Section 79 (1) of the Criminal Codification and Reform Act on deliberate transmission of HIV reads: “Any person who knowingly that he or she is infected with HIV, or realising that there is a real risk or possibility that he or she is infected with HIV, intentionally does anything or permits the doing of anything which he or she realises involves a real risk or possibility of infecting another person with HIV, shall be guilty of deliberate transmission of HIV, whether or not he or she is married to that other person and shall be liable to imprisonment for a period not exceeding twenty years.

“It shall be a defence to a charge under subsection (1) for the accused to prove that the other person concerned knew that the accused was infected with HIV and consented to the act in question, appreciating the nature of HIV and the possibility of becoming infected with it.”

Ziyambi, during a Question and Answer session in Parliament today, said the law will be repealed.

Calls for the law to be repealed have been made since about 3 years ago. In 2016, Elizabeth Tailor Human Rights Award winner and HIV activist, Ms Martha Tholanah said this law must be scrapped because it stigmatised and discriminated against people living with HIV.

Exercise requirements:
a) In the article on the HIV transmission law, what is the longest prison term a person found guilty under Section 79 (1) can receive?
b) Shorten the paragraph beginning "Calls for the law to be repealed" from the article on the HIV transmission law, keeping its main facts.
c) Carry on the article on the HIV transmission law from its final sentence.

Data extract:
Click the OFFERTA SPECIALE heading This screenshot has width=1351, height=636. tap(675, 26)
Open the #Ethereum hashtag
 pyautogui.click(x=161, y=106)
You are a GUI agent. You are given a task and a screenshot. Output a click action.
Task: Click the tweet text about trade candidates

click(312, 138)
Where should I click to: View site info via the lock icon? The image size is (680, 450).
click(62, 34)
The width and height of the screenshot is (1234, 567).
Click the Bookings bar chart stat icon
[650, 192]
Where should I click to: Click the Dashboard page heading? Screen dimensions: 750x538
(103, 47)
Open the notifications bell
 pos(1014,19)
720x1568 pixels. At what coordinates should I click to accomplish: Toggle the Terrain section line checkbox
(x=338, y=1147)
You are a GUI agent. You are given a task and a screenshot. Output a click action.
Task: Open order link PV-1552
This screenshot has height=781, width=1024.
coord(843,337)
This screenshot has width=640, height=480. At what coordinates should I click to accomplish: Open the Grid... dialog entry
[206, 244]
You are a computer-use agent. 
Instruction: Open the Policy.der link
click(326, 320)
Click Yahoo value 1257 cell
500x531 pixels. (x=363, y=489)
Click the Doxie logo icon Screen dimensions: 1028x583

Answers by item:
a) Twenty years.

b) People have been calling for repeal for about three years. In 2016, HIV activist and Elizabeth Tailor Human Rights Award winner Ms Martha Tholanah said the law should be scrapped because it stigmatized and discriminated against people living with HIV.

c)
Ms Tholanah, who has been living with HIV for the past 17 years, said criminalisation of wilful HIV transmission was done a long time ago on the advent of the disease, when no one wanted to be associated with it.

She, however, said owing to developments in the medical field, HIV is now just like any other disease hence the law must be informed by science trends.

“Evidence has shown that chances of transmitting HIV to another person if you are on treatment are slim. The law must then speak the same language with science to achieve our national and global goals and targets,” said Ms Tholanah.

She said the current law discouraged people from getting tested thereby delaying them from accessing treatment early, reversing global efforts to end Aids by 2030.